So my 8 year old son approaches me recently and tells me that he would like to have some "family bonding time". OK. I'm good with this. My mind goes to the times we play Scrabble together (my favorite game of all time), but he patiently explains to me that nobody likes to play with me because when I win (every single game) I jump and yell and am pretty much a sore winner.
Yikes....
So I invite my 8 year old and my 10 year old to come take a walk with the baby and I. My son looks up at me and tells me that this is great "family bonding time"... and he proceeds to ask me if I have any secrets. What kind of a secret? The kind of secret that nobody else knows except me. A secret of when I was a kid. I am beginning to get it now. I think he is wanting to confess something, but needs me to make it not seem too bad. My mind flashes forward and I see him confessing to the big fat finger swipe in my freshly iced cake. I made those boys do how many jumping jacks trying to get a confession! This is it. He's gonna confess. So I am racking my brain, thinking... trying to come up with a great "secret" that I did when I was a kid.

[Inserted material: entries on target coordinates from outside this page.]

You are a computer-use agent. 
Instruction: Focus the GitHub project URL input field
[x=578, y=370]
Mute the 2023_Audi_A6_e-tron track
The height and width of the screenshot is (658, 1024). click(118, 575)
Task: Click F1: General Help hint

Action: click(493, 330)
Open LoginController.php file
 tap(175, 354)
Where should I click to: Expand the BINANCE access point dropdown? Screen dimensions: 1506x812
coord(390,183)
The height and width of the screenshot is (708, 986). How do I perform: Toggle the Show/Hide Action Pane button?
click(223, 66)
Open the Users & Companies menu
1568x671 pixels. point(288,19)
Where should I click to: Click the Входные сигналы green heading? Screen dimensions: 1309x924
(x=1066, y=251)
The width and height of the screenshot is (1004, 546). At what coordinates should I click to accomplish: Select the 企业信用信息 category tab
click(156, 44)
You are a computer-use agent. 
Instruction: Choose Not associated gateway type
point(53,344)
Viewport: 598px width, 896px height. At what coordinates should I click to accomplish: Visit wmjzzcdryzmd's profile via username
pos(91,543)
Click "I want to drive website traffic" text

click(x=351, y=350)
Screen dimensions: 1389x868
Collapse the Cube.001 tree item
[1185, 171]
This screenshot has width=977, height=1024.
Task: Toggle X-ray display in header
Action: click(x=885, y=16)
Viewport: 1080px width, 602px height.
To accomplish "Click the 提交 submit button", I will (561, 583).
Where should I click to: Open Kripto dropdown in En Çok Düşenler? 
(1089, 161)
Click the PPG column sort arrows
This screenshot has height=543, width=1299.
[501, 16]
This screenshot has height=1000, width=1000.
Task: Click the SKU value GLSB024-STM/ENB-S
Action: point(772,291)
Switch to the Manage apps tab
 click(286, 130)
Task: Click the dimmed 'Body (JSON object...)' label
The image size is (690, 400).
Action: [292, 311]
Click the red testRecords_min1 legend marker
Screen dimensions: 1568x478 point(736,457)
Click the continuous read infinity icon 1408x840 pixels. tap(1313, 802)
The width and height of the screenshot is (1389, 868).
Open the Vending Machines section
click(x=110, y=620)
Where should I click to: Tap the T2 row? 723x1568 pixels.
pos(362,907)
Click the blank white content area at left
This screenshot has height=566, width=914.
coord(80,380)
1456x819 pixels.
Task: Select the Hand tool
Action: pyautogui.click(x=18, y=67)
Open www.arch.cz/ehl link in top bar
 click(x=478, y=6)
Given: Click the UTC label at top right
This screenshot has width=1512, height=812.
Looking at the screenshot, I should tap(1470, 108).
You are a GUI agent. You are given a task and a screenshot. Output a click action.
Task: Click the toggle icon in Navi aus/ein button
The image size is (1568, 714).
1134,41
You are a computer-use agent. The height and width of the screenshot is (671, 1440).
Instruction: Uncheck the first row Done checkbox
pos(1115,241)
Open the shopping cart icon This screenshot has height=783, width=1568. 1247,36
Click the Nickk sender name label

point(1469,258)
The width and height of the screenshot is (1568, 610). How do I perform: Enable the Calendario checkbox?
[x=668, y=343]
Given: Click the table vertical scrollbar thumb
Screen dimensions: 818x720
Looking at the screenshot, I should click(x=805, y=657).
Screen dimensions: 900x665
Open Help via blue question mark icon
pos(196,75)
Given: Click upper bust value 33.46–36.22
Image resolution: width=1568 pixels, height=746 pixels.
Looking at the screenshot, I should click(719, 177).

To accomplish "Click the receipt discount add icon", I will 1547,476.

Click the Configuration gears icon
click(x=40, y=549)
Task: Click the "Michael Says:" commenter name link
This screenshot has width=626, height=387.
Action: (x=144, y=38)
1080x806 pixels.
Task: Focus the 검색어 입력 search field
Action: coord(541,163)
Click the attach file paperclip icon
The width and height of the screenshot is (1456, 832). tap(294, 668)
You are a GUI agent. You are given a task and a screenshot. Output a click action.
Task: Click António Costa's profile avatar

The only thing I could come up with was my story about how I used to wipe my boogers on the back of the TV and how I got busted for it one day and was never more embarassed in my life... He's asking me questions like what my parents did and did I get grounded. I patiently tell him that while I was in trouble for doing it, I wasn't in as much trouble as I could have been if I had lied or tried to blame it on my brothers or my sister. Now it's his turn! I calmly ask him what "secret" he wants to share. I have him trapped. I knew from the beginning it was him. I had a feeling.
"So, Sweetie, what is your secret?"
"I don't have ANY secrets."
"None at all? Nothing you want to share?"
"Nope." He kicks some dirt up as he walks.
"You are sure?"
"Yup." He directs his huge brown eyes up at me.
You mean I told you my booger story for nothing?